[RECORDS FOR PROCESSING Boundary: Start]

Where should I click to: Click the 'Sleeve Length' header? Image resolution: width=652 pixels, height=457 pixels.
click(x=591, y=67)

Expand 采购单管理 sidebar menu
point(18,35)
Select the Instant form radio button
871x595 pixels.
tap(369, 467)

[RECORDS FOR PROCESSING Boundary: End]
[RECORDS FOR PROCESSING Boundary: Start]

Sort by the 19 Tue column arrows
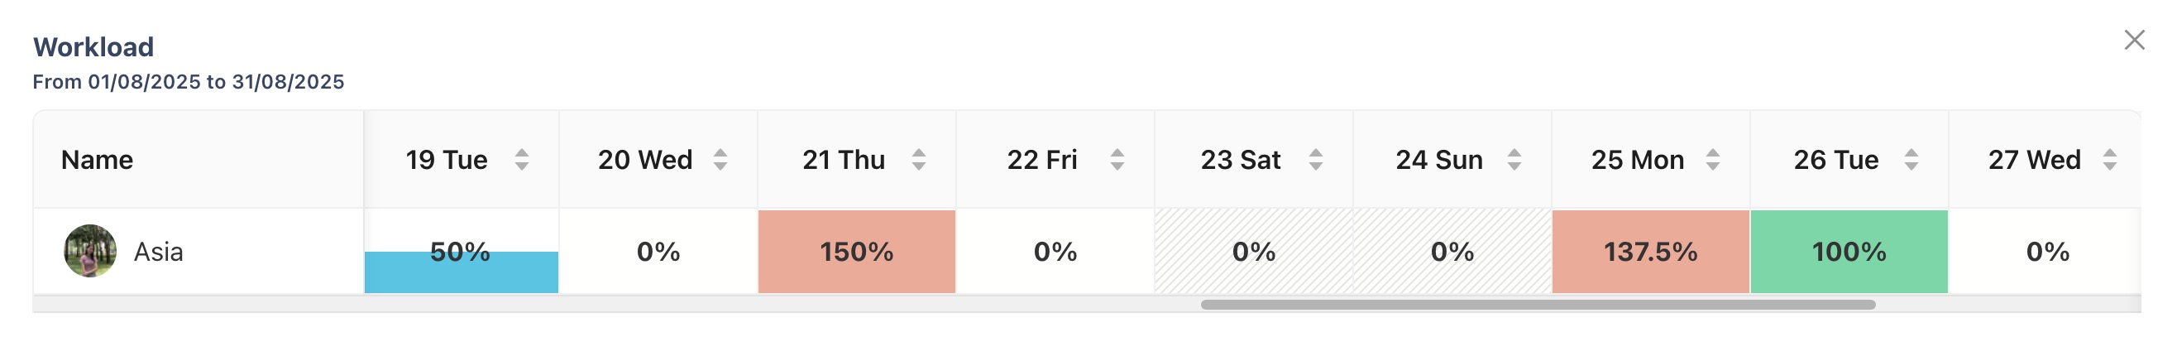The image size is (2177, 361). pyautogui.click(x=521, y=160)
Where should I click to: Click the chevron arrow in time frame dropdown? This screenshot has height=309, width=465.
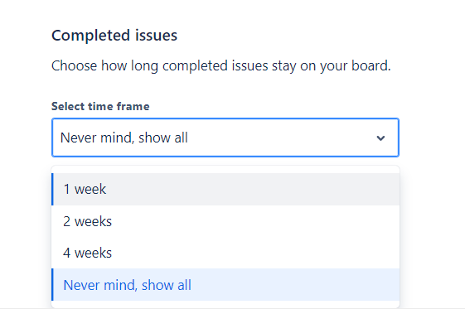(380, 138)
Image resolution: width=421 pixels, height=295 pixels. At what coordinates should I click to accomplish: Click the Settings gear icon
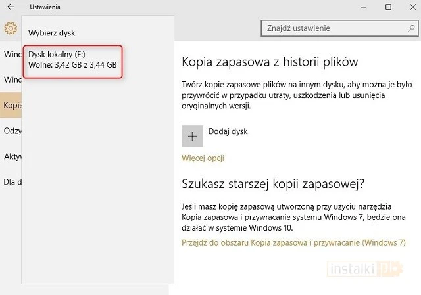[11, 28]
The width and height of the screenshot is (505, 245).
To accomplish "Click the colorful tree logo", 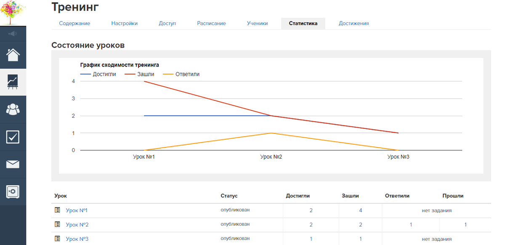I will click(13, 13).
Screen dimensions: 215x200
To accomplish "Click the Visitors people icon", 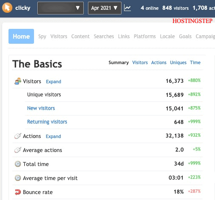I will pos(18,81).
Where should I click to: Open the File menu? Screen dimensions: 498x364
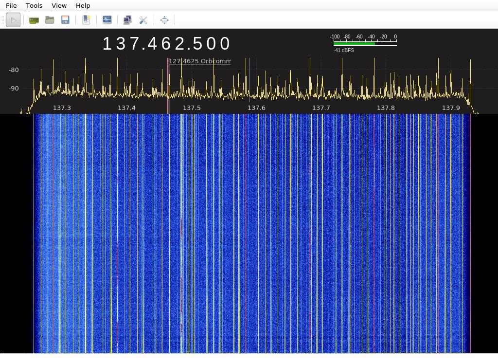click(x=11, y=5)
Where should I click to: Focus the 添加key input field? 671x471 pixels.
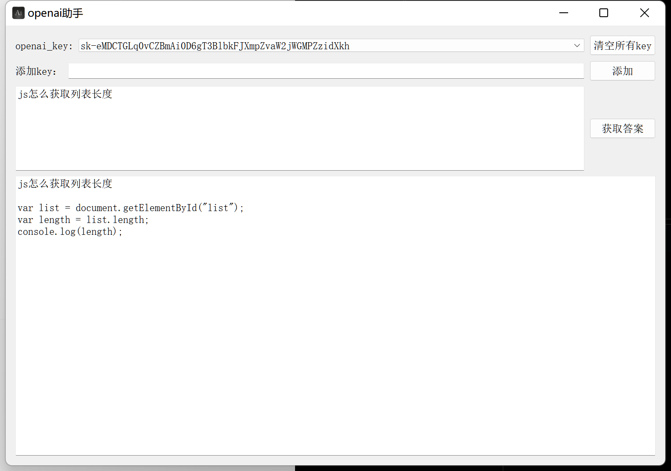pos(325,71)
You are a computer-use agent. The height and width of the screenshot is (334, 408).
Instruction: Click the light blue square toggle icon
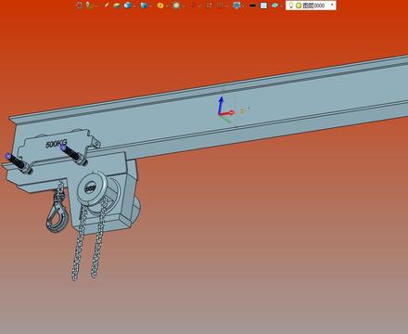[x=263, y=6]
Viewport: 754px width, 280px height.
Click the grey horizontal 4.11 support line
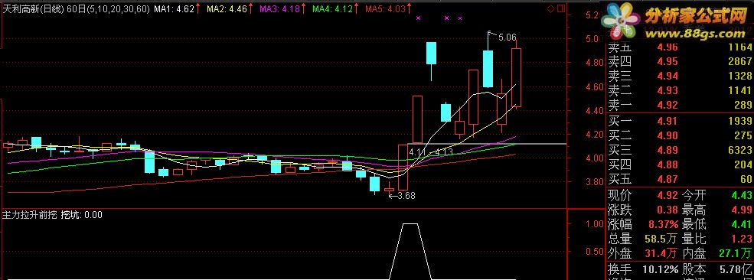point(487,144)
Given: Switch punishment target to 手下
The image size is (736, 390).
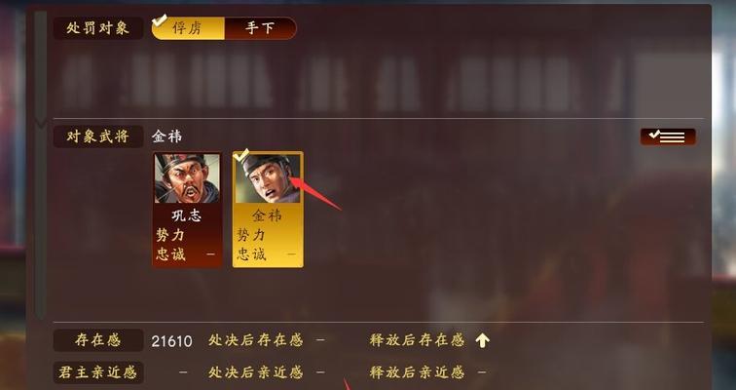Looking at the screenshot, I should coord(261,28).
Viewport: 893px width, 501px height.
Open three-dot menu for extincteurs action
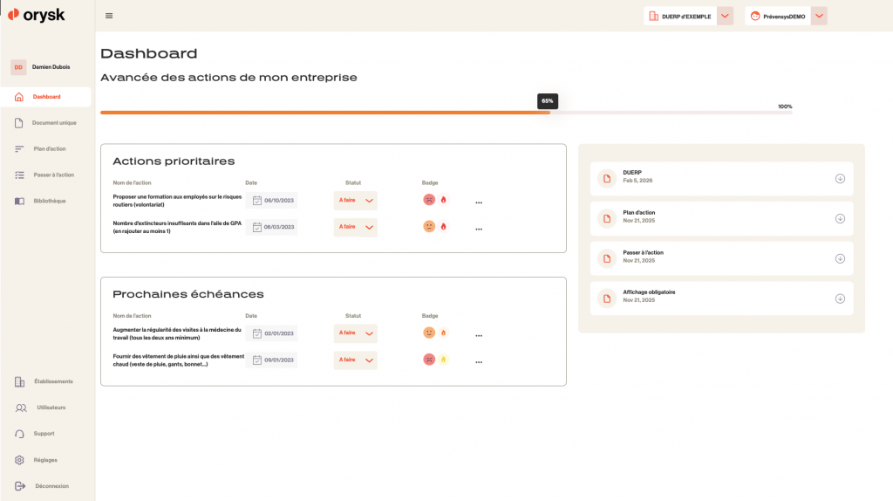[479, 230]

[RECORDS FOR PROCESSING Boundary: End]

PROBLEM DETAILS: Look for the string "Viewport" in the data above and return every line that has it.

EXERCISE RESPONSE:
Viewport: 754px width, 280px height.
Viewport: 893px width, 501px height.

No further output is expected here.